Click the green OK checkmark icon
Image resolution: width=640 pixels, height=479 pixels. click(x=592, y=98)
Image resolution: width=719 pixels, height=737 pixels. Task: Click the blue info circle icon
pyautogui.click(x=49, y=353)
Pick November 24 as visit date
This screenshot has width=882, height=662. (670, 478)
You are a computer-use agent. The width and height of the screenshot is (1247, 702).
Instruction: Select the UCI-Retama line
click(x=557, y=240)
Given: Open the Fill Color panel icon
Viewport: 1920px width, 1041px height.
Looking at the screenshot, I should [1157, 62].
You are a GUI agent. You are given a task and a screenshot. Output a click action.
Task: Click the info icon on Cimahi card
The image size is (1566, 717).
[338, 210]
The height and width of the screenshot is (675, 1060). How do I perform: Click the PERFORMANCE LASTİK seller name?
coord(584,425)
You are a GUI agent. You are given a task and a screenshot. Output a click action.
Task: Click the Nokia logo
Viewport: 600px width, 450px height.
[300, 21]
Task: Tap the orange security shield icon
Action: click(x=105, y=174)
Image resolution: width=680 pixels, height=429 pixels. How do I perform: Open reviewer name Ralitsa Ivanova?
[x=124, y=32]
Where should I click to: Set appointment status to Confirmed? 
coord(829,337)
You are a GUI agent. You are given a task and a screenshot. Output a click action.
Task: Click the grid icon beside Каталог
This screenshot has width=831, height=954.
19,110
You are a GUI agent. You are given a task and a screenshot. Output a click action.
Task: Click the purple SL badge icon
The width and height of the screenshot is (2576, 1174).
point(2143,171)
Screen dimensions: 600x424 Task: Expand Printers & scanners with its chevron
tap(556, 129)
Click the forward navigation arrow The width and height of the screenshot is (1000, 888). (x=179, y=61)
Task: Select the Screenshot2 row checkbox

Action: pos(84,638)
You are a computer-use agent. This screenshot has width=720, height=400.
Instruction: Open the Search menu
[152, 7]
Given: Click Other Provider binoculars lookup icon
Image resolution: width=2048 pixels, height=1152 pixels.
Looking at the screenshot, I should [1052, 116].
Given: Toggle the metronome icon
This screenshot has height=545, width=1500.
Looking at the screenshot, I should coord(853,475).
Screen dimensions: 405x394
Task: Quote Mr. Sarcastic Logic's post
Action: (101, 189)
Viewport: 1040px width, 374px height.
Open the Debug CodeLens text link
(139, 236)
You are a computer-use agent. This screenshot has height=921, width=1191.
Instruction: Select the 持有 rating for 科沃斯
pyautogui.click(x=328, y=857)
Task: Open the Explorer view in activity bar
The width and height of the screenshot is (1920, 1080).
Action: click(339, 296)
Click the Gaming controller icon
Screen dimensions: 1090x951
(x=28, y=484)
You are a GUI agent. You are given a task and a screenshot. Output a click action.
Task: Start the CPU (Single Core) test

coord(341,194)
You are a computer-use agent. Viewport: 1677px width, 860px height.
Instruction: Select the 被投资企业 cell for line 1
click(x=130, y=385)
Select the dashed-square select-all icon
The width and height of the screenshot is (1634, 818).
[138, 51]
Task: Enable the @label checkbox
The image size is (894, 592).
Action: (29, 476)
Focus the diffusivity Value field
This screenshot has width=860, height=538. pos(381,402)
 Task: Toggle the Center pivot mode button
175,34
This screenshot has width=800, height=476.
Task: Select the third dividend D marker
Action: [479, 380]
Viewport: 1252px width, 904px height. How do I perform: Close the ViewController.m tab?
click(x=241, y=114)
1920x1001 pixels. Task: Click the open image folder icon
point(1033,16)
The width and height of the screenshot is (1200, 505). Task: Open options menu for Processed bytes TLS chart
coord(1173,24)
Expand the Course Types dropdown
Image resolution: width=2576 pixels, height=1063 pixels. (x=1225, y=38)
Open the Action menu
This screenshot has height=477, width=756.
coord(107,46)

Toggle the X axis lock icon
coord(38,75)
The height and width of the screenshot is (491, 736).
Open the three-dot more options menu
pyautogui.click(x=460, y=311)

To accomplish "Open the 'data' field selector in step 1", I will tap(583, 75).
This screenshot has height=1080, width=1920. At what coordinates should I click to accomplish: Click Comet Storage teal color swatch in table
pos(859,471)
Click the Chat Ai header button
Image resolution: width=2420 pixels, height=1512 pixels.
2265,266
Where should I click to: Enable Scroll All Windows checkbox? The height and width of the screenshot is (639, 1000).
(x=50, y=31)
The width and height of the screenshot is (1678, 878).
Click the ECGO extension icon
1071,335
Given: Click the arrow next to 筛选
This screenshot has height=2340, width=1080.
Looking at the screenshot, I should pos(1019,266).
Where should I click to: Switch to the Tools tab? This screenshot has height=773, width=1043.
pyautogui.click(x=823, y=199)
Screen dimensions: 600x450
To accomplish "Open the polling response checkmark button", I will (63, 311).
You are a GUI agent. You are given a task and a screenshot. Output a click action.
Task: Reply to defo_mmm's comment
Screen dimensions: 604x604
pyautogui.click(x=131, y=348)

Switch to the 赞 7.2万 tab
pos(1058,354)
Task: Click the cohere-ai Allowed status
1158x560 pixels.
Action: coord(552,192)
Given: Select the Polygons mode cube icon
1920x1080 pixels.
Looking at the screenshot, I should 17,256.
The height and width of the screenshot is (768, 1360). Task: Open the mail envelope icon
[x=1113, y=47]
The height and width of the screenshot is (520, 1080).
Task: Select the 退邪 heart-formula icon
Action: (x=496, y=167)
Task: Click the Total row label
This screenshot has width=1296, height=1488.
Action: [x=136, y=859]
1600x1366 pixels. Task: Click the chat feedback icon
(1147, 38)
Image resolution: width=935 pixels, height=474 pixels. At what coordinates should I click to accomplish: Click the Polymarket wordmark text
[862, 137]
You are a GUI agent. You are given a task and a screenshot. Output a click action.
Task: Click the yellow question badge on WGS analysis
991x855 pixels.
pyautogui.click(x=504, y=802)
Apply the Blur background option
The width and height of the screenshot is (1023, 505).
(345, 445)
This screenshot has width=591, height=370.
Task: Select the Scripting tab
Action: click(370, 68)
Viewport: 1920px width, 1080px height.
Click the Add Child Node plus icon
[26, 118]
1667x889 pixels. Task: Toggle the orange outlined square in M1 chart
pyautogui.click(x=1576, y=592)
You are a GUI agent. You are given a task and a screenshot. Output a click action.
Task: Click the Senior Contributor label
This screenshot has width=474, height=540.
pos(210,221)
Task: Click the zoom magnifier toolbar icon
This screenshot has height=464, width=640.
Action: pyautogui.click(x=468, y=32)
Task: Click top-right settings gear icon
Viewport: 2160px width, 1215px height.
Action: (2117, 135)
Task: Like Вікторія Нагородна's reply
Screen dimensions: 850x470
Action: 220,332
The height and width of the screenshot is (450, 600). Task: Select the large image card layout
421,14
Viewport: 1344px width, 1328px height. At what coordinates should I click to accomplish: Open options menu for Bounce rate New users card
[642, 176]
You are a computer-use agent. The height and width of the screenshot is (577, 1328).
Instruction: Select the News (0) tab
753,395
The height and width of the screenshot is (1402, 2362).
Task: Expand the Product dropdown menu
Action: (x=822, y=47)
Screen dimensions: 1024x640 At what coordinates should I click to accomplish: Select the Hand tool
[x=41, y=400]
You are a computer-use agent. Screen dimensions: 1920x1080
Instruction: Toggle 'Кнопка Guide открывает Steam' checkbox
-.-.-
SHORT TASK
Reproduce every entry above, swapping "computer-use agent" for "desktop automation agent" and leaving everything else unchanged.

FINAL ANSWER
Click the green OK checkmark icon
Image resolution: width=640 pixels, height=479 pixels. click(x=592, y=98)
Image resolution: width=719 pixels, height=737 pixels. Task: Click the blue info circle icon
pyautogui.click(x=49, y=353)
Pick November 24 as visit date
This screenshot has width=882, height=662. (670, 478)
You are a desktop automation agent. The width and height of the screenshot is (1247, 702).
Instruction: Select the UCI-Retama line
click(x=557, y=240)
Given: Open the Fill Color panel icon
Viewport: 1920px width, 1041px height.
Looking at the screenshot, I should [1157, 62].
You are a GUI agent. You are given a task and a screenshot. Output a click action.
Task: Click the info icon on Cimahi card
The image size is (1566, 717).
[338, 210]
The height and width of the screenshot is (675, 1060). How do I perform: Click the PERFORMANCE LASTİK seller name?
coord(584,425)
You are a GUI agent. You are given a task and a screenshot. Output a click action.
Task: Click the Nokia logo
Viewport: 600px width, 450px height.
[300, 21]
Task: Tap the orange security shield icon
Action: click(x=105, y=174)
Image resolution: width=680 pixels, height=429 pixels. How do I perform: Open reviewer name Ralitsa Ivanova?
[x=124, y=32]
Where should I click to: Set appointment status to Confirmed? 
coord(829,337)
You are a GUI agent. You are given a task and a screenshot. Output a click action.
Task: Click the grid icon beside Каталог
This screenshot has width=831, height=954.
19,110
You are a GUI agent. You are given a task and a screenshot. Output a click action.
Task: Click the purple SL badge icon
The width and height of the screenshot is (2576, 1174).
point(2143,171)
Screen dimensions: 600x424 Task: Expand Printers & scanners with its chevron
tap(556, 129)
Click the forward navigation arrow The width and height of the screenshot is (1000, 888). (x=179, y=61)
Task: Select the Screenshot2 row checkbox

Action: pos(84,638)
You are a desktop automation agent. This screenshot has width=720, height=400.
Instruction: Open the Search menu
[152, 7]
Given: Click Other Provider binoculars lookup icon
Image resolution: width=2048 pixels, height=1152 pixels.
Looking at the screenshot, I should [1052, 116].
Given: Toggle the metronome icon
This screenshot has height=545, width=1500.
Looking at the screenshot, I should coord(853,475).
Screen dimensions: 405x394
Task: Quote Mr. Sarcastic Logic's post
Action: (101, 189)
Viewport: 1040px width, 374px height.
Open the Debug CodeLens text link
(139, 236)
You are a desktop automation agent. This screenshot has height=921, width=1191.
Instruction: Select the 持有 rating for 科沃斯
pyautogui.click(x=328, y=857)
Task: Open the Explorer view in activity bar
The width and height of the screenshot is (1920, 1080).
Action: click(339, 296)
Click the Gaming controller icon
Screen dimensions: 1090x951
(x=28, y=484)
You are a GUI agent. You are given a task and a screenshot. Output a click action.
Task: Start the CPU (Single Core) test

coord(341,194)
You are a desktop automation agent. Viewport: 1677px width, 860px height.
Instruction: Select the 被投资企业 cell for line 1
click(x=130, y=385)
Select the dashed-square select-all icon
The width and height of the screenshot is (1634, 818).
[138, 51]
Task: Enable the @label checkbox
The image size is (894, 592).
Action: (29, 476)
Focus the diffusivity Value field
This screenshot has width=860, height=538. pos(381,402)
 Task: Toggle the Center pivot mode button
175,34
This screenshot has width=800, height=476.
Task: Select the third dividend D marker
Action: [479, 380]
Viewport: 1252px width, 904px height. How do I perform: Close the ViewController.m tab?
click(x=241, y=114)
1920x1001 pixels. Task: Click the open image folder icon
point(1033,16)
The width and height of the screenshot is (1200, 505). Task: Open options menu for Processed bytes TLS chart
coord(1173,24)
Expand the Course Types dropdown
Image resolution: width=2576 pixels, height=1063 pixels. (x=1225, y=38)
Open the Action menu
This screenshot has height=477, width=756.
coord(107,46)

Toggle the X axis lock icon
coord(38,75)
The height and width of the screenshot is (491, 736).
Open the three-dot more options menu
pyautogui.click(x=460, y=311)

To accomplish "Open the 'data' field selector in step 1", I will tap(583, 75).
This screenshot has height=1080, width=1920. At what coordinates should I click to accomplish: Click Comet Storage teal color swatch in table
pos(859,471)
Click the Chat Ai header button
Image resolution: width=2420 pixels, height=1512 pixels.
2265,266
Where should I click to: Enable Scroll All Windows checkbox? The height and width of the screenshot is (639, 1000).
(x=50, y=31)
The width and height of the screenshot is (1678, 878).
Click the ECGO extension icon
1071,335
Given: Click the arrow next to 筛选
This screenshot has height=2340, width=1080.
Looking at the screenshot, I should pos(1019,266).
Where should I click to: Switch to the Tools tab? This screenshot has height=773, width=1043.
pyautogui.click(x=823, y=199)
Screen dimensions: 600x450
To accomplish "Open the polling response checkmark button", I will (63, 311).
You are a GUI agent. You are given a task and a screenshot. Output a click action.
Task: Reply to defo_mmm's comment
Screen dimensions: 604x604
pyautogui.click(x=131, y=348)

Switch to the 赞 7.2万 tab
pos(1058,354)
Task: Click the cohere-ai Allowed status
1158x560 pixels.
Action: coord(552,192)
Given: Select the Polygons mode cube icon
1920x1080 pixels.
Looking at the screenshot, I should 17,256.
The height and width of the screenshot is (768, 1360). Task: Open the mail envelope icon
[x=1113, y=47]
The height and width of the screenshot is (520, 1080).
Task: Select the 退邪 heart-formula icon
Action: (x=496, y=167)
Task: Click the Total row label
This screenshot has width=1296, height=1488.
Action: [x=136, y=859]
1600x1366 pixels. Task: Click the chat feedback icon
(1147, 38)
Image resolution: width=935 pixels, height=474 pixels. At what coordinates should I click to accomplish: Click the Polymarket wordmark text
[862, 137]
You are a GUI agent. You are given a task and a screenshot. Output a click action.
Task: Click the yellow question badge on WGS analysis
991x855 pixels.
pyautogui.click(x=504, y=802)
Apply the Blur background option
The width and height of the screenshot is (1023, 505).
(345, 445)
This screenshot has width=591, height=370.
Task: Select the Scripting tab
Action: click(370, 68)
Viewport: 1920px width, 1080px height.
Click the Add Child Node plus icon
[26, 118]
1667x889 pixels. Task: Toggle the orange outlined square in M1 chart
pyautogui.click(x=1576, y=592)
You are a GUI agent. You are given a task and a screenshot. Output a click action.
Task: Click the Senior Contributor label
This screenshot has width=474, height=540.
pos(210,221)
Task: Click the zoom magnifier toolbar icon
This screenshot has height=464, width=640.
Action: pyautogui.click(x=468, y=32)
Task: Click top-right settings gear icon
Viewport: 2160px width, 1215px height.
Action: (2117, 135)
Task: Like Вікторія Нагородна's reply
Screen dimensions: 850x470
Action: 220,332
The height and width of the screenshot is (450, 600). Task: Select the large image card layout
421,14
Viewport: 1344px width, 1328px height. At what coordinates should I click to accomplish: Open options menu for Bounce rate New users card
[642, 176]
You are a desktop automation agent. The height and width of the screenshot is (577, 1328).
Instruction: Select the News (0) tab
753,395
The height and width of the screenshot is (1402, 2362).
Task: Expand the Product dropdown menu
Action: (x=822, y=47)
Screen dimensions: 1024x640 At what coordinates should I click to accomplish: Select the Hand tool
[x=41, y=400]
You are a desktop automation agent. Screen dimensions: 1920x1080
Instruction: Toggle 'Кнопка Guide открывает Steam' checkbox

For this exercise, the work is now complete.